### [GIVEN RECORDS]
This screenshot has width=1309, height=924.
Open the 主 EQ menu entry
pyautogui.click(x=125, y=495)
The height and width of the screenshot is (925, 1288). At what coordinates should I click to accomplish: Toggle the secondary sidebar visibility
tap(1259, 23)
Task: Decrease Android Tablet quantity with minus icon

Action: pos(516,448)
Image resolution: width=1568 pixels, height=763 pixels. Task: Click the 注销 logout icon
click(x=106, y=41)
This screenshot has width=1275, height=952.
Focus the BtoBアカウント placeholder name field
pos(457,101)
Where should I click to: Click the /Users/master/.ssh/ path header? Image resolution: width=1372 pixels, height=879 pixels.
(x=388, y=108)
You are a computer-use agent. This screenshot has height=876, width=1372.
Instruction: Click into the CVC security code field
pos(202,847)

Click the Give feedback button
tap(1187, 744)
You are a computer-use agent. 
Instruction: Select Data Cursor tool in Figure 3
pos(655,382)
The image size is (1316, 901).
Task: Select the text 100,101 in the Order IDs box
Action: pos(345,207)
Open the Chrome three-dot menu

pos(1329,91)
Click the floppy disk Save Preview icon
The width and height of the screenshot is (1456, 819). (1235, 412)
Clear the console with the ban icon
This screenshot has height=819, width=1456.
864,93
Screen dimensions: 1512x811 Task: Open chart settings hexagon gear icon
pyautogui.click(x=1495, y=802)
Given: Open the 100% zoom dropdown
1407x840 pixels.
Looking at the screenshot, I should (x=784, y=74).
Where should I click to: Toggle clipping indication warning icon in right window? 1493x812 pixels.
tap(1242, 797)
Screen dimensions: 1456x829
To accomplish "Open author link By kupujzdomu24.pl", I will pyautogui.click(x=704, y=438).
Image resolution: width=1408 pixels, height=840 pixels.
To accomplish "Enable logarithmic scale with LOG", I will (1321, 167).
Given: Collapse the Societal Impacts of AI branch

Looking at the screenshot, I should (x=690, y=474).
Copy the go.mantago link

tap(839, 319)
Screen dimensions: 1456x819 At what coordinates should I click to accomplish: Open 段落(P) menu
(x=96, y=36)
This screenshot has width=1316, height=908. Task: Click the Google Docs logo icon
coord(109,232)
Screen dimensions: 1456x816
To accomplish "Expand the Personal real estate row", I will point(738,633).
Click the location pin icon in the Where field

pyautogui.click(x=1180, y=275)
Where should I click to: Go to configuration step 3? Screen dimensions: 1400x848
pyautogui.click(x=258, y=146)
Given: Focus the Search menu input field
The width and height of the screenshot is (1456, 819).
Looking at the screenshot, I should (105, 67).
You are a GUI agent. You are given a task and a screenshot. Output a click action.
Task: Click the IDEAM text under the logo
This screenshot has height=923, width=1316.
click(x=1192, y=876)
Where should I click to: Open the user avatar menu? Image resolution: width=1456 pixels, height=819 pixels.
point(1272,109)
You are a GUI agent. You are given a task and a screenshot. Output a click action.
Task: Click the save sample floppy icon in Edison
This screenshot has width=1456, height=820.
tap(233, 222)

### [TASK DESCRIPTION]
Read through the records above and copy the lines that contain "computer".

### [PROBLEM SOLUTION]
You are a computer-use agent. This screenshot has height=876, width=1372.
You are a computer-use agent. 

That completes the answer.